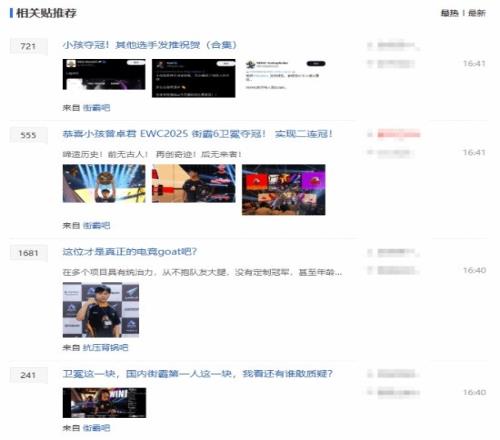This screenshot has height=440, width=500.
Task: View first tweet screenshot thumbnail in 721 post
Action: pyautogui.click(x=104, y=74)

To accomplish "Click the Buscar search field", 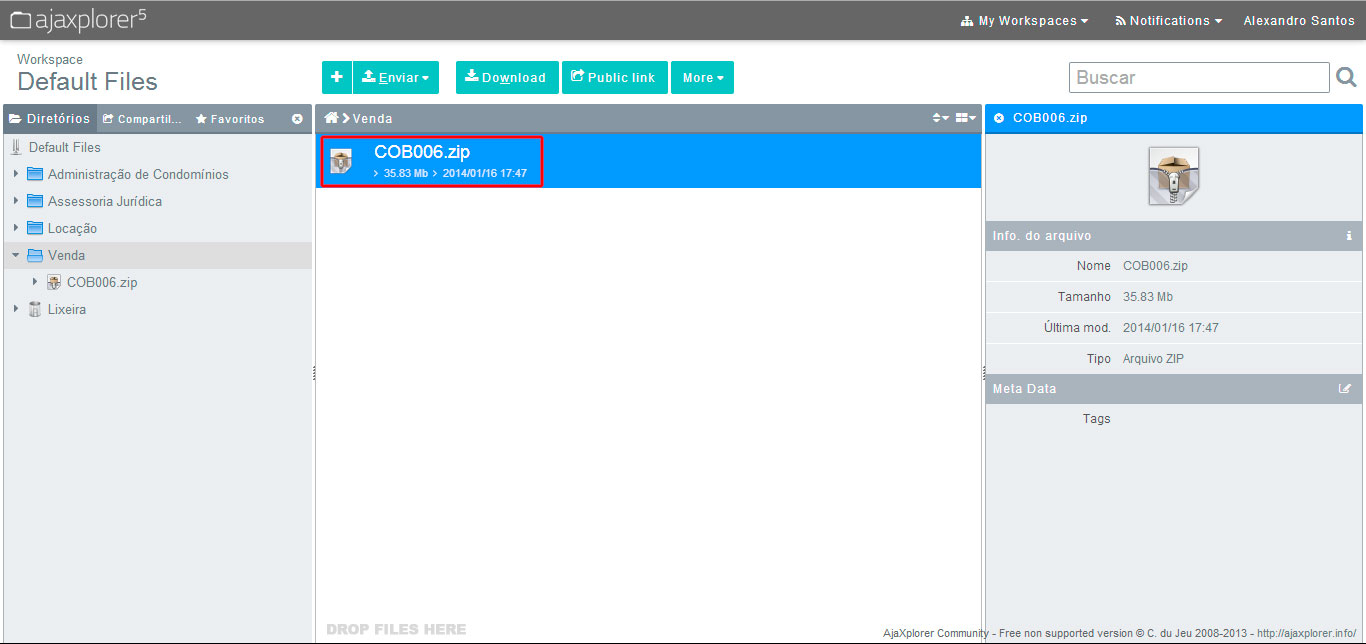I will (1198, 77).
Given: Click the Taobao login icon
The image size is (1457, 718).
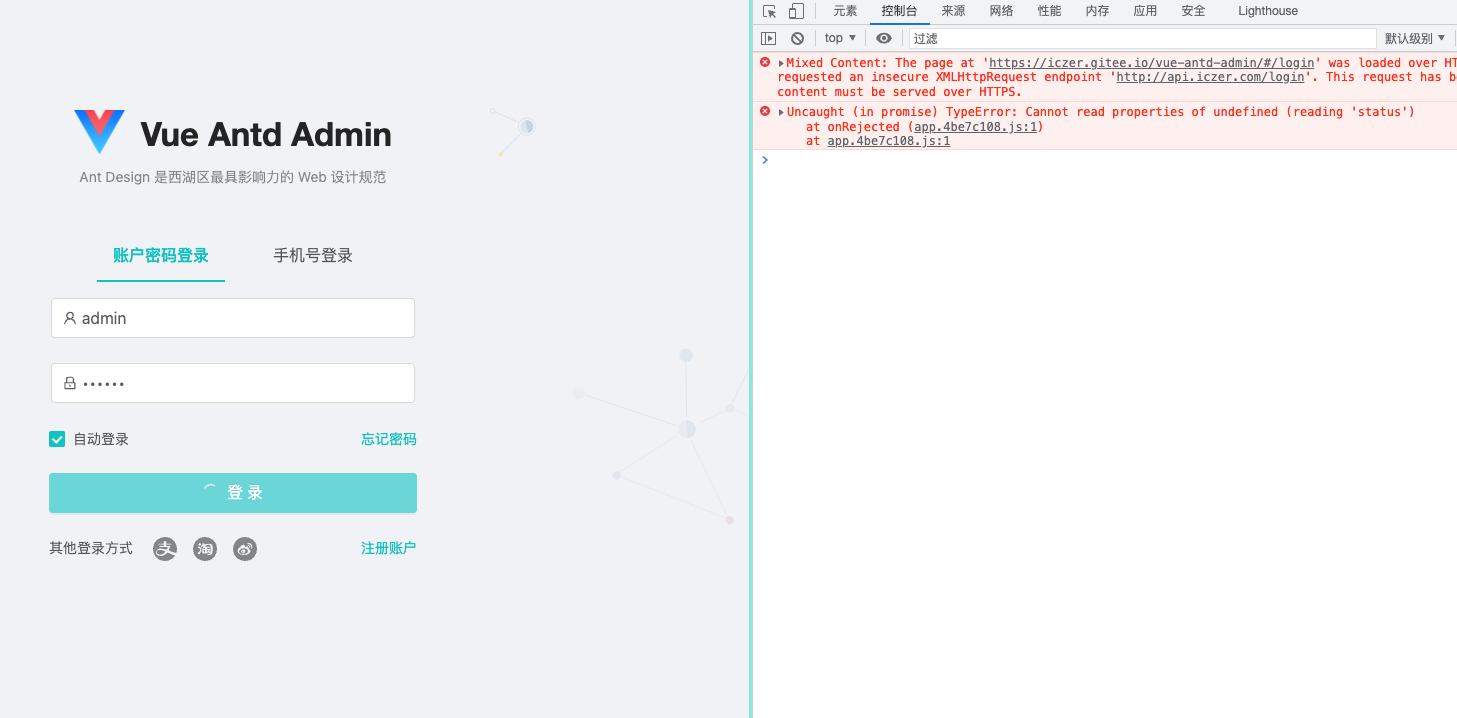Looking at the screenshot, I should click(205, 548).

## Aim of the task:
Leaving out every picture, extract verbatim the lines from the one containing "Given: Click the Taobao login icon" through the last line of the listing, inclusive.

## Answer:
Given: Click the Taobao login icon
The image size is (1457, 718).
Looking at the screenshot, I should click(205, 548).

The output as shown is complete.